• **WRITTEN REQUEST 1**
Recast the stretch of the records from the line containing "Click certificate serial number 2023-0024" through the line containing "Click the create" as a numbered list, skipping any blank lines.
╭─ EXTRACT PROVIDED
The result was obvious early on with miles-long lines of cars in April waiting for Greater Pittsburgh Community Food Bank distributions. Ten months later, the need is still high.

A Feb. 6 food giveaway in Leechburg, sponsored by Kiski Valley Community Church, illustrated just how great the need is. Cars lined up hours early. By the time the event was supposed to start, the food was gone.

The church’s pastor, the Rev. Todd Pugh, pointed to it as desperation, with people taking no chances that they would waste the trip and leave without that precious box of food. But that created more problems, with early traffic jams ending up in hours of people driving in for an opportunity that was already gone.

Because hunger is always just one part of a very complicated puzzle.

Food is the one expense that people can control. You can scale back from steak to pork chops to hamburger to hot dogs. You can replace your $5 hoagie for lunch with a 50-cent cup of ramen noodles. You can spread the peanut butter thinner and thinner. You can’t do that with the rent or the car payment.
╰─
╭─ GIVEN RECORDS
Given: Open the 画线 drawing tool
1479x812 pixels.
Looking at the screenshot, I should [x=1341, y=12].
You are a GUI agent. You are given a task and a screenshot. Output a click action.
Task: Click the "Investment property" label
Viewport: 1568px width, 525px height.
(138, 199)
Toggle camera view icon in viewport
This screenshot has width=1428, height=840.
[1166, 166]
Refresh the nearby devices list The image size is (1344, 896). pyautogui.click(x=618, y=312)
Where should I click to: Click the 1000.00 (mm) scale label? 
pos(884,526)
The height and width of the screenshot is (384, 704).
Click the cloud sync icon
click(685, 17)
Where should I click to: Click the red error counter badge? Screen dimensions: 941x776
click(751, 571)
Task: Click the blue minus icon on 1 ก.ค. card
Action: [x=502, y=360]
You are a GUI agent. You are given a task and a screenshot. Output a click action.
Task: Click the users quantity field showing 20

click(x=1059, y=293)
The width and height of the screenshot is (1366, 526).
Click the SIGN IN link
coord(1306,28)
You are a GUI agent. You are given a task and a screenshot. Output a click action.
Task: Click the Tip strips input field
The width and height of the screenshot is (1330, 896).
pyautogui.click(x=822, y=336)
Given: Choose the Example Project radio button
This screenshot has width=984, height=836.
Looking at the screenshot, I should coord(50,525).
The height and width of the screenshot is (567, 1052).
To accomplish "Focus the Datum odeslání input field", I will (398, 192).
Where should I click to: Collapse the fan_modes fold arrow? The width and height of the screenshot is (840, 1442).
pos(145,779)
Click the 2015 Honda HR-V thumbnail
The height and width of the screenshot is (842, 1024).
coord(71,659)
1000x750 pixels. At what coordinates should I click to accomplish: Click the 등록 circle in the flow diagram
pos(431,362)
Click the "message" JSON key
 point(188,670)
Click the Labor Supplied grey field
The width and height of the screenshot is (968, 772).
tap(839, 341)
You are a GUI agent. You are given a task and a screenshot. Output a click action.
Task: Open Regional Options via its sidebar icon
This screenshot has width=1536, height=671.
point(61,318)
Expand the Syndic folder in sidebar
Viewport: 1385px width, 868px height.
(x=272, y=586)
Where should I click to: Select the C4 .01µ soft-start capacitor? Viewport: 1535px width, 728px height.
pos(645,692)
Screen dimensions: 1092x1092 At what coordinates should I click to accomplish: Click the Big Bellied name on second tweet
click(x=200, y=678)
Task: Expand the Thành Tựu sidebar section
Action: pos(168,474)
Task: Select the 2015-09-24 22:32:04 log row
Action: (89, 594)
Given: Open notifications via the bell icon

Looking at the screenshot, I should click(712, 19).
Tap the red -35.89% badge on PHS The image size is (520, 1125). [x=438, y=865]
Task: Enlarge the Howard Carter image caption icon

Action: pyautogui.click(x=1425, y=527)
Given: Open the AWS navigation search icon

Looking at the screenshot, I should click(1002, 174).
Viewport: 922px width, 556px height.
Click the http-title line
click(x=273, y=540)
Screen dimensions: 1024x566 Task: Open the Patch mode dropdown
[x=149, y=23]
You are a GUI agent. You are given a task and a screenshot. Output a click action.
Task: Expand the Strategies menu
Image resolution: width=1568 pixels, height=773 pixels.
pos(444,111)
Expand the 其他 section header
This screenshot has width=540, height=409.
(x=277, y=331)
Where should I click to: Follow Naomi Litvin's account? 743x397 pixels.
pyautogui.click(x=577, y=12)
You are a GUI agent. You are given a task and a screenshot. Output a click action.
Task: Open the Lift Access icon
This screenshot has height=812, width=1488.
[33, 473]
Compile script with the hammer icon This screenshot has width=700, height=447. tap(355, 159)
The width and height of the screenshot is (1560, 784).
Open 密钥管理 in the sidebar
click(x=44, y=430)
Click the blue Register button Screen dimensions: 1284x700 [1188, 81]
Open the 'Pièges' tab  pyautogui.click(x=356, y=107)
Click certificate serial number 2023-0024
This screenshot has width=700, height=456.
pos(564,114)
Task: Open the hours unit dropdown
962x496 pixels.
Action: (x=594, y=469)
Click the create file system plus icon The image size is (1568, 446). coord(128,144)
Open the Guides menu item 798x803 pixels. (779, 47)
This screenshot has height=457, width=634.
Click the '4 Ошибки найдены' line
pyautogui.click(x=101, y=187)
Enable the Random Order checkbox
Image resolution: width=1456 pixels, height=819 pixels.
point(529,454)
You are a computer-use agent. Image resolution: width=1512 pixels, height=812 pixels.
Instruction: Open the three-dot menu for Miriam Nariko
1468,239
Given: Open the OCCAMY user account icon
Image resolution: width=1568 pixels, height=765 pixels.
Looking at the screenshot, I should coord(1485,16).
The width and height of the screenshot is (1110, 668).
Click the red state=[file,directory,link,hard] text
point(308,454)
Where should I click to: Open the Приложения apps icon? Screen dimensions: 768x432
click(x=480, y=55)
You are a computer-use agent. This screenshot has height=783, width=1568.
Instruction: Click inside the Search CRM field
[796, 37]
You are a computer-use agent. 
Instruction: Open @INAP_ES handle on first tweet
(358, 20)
╰─
• **WRITTEN REQUEST 2**
Continue the passage on hunger and food bank lines from where it stops.

• **FINAL RESULT 1**
1. Click certificate serial number 2023-0024
2. This screenshot has width=700, height=456.
3. pos(564,114)
4. Task: Open the hours unit dropdown
5. 962x496 pixels.
6. Action: (x=594, y=469)
7. Click the create file system plus icon The image size is (1568, 446). coord(128,144)

• **FINAL RESULT 2**
But by the time you have gone from food insecure to hungry, all of the options have been exhausted. You may be behind on the mortgage or have a late notice for the electric bill, but your kids need to eat every day.

Hunger is perhaps the best barometer of the economy. Government agencies or think tanks can spin what the numbers in a jobs report or the stock market or any of the hundred other instruments they have to measure and define economic health. But the number of parents willing to wait hours to get food for their families does lie.

Pugh has adjusted the procedures for the next food giveaway to try to prevent the problems, but that doesn’t change the need. Food banks and churches and other organizations trying to fill that empty spot in people’s lives cannot do it alone.

The Farmers to Families Food Box program that is powering Pugh’s event is a partnership of the USDA and Convoy of Hope. But this is definitely the kind of problem that needs to be solved less by giving out fish and more by making it possible to fish on your own.

Hunger needs to be addressed as more than just a social need — although that should be enough. It has to be approached with the seriousness of fixing other economic problems like tax reform or trade deficits and with the speed and commitment of the debt ceiling. It has to be a priority.

Because people are hungry.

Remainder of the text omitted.